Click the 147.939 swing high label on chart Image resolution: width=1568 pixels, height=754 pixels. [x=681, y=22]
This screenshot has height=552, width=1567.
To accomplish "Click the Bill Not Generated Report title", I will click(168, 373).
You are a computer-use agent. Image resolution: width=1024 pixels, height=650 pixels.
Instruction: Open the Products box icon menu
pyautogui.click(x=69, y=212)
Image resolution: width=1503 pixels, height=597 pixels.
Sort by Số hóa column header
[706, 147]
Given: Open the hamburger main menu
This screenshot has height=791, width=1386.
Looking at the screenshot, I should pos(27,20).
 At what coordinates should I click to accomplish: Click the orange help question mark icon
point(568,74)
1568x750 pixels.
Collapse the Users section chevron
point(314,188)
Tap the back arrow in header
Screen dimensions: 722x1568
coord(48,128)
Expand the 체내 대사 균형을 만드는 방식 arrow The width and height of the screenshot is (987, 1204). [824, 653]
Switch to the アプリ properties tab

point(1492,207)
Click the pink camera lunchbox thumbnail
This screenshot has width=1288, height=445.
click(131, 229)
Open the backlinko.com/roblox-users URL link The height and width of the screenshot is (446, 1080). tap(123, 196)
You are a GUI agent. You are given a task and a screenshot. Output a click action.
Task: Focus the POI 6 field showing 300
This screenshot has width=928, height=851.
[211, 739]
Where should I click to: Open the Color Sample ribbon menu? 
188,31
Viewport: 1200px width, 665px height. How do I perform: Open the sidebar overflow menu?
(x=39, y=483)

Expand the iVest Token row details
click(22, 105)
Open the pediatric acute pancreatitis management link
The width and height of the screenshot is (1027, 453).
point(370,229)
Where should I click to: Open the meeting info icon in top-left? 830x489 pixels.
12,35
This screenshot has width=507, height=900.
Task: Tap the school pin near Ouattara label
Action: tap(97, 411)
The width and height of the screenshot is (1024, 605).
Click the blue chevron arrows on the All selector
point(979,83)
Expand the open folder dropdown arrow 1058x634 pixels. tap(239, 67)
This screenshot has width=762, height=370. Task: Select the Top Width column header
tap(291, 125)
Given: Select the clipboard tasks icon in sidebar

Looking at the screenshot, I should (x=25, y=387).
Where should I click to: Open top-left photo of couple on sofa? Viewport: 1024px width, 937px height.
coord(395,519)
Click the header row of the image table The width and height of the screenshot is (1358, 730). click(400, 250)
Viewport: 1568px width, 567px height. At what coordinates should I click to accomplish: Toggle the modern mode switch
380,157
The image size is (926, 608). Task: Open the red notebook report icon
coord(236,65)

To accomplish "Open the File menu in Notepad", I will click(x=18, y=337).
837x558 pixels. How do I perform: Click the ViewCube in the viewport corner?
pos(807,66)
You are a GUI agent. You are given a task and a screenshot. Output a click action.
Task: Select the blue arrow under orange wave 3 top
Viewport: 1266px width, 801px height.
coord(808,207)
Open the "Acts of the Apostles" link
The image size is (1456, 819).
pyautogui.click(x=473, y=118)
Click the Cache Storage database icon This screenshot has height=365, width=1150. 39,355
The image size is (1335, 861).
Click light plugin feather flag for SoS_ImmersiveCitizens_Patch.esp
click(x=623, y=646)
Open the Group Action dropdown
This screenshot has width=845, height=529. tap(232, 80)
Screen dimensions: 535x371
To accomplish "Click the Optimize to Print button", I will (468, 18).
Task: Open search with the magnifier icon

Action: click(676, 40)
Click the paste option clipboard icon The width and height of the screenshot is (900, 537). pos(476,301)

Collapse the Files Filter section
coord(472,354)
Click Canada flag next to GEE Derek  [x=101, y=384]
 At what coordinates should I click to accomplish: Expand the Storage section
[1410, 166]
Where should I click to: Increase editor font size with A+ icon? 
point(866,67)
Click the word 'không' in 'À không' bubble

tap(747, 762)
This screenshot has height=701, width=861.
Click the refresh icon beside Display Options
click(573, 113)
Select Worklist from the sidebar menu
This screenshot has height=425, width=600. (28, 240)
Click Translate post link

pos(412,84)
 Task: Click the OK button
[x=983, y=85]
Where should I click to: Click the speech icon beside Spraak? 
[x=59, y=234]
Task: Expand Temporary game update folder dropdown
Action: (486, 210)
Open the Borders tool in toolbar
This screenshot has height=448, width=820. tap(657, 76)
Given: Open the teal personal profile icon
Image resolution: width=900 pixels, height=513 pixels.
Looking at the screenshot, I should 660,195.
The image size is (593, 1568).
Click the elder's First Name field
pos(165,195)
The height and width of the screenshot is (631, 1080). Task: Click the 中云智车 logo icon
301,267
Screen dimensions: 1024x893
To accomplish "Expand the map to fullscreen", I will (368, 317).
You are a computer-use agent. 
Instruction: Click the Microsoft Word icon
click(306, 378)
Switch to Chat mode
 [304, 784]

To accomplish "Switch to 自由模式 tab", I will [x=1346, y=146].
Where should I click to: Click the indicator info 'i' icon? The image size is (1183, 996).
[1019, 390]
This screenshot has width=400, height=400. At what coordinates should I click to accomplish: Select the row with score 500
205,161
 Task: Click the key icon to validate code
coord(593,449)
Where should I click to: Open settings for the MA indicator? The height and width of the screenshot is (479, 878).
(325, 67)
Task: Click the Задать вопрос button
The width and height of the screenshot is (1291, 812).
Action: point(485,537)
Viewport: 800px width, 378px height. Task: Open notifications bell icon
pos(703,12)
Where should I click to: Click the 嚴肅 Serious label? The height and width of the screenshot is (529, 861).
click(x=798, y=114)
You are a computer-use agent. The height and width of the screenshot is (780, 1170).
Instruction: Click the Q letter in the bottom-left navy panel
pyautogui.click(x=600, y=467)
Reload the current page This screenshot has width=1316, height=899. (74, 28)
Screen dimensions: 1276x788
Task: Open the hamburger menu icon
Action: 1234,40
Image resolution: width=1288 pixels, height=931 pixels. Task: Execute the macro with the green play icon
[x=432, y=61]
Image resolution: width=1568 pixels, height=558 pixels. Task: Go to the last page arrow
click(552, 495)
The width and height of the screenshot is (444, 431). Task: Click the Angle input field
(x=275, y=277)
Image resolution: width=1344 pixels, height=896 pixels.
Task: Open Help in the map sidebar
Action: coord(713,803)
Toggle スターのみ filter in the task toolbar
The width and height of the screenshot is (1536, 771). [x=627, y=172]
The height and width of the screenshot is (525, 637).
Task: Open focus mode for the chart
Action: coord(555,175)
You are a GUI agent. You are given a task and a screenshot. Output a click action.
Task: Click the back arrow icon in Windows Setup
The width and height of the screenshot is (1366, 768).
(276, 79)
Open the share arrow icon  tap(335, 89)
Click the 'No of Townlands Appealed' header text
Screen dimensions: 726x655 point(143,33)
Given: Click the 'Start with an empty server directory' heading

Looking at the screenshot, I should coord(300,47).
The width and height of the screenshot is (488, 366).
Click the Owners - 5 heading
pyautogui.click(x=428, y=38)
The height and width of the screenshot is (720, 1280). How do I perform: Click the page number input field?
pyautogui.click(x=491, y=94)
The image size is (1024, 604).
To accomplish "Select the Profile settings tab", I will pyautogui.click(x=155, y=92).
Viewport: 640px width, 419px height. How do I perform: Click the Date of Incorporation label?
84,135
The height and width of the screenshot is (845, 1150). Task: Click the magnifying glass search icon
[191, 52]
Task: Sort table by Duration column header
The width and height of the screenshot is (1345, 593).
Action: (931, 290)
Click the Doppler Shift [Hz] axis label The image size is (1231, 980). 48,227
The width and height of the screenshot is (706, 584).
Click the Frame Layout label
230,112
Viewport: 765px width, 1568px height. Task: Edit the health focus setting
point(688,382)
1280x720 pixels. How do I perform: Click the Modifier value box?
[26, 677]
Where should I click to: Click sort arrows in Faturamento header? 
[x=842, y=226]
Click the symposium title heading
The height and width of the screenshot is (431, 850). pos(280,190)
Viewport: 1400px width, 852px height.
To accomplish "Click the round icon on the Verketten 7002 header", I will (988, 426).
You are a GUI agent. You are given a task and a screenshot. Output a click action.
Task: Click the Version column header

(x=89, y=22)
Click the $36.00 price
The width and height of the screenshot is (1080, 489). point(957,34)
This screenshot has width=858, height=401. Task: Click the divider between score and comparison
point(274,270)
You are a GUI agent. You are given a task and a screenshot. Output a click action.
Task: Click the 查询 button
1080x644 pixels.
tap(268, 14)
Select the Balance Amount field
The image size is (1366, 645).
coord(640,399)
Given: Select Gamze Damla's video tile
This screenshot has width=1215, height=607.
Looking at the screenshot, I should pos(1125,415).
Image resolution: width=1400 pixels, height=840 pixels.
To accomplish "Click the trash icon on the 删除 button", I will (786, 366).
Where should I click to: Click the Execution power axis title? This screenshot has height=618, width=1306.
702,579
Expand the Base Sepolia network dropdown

-- Task statement --
Determine, please, how many lines hold "will" in the records, and give that number by itself.

-- Response to this task --
8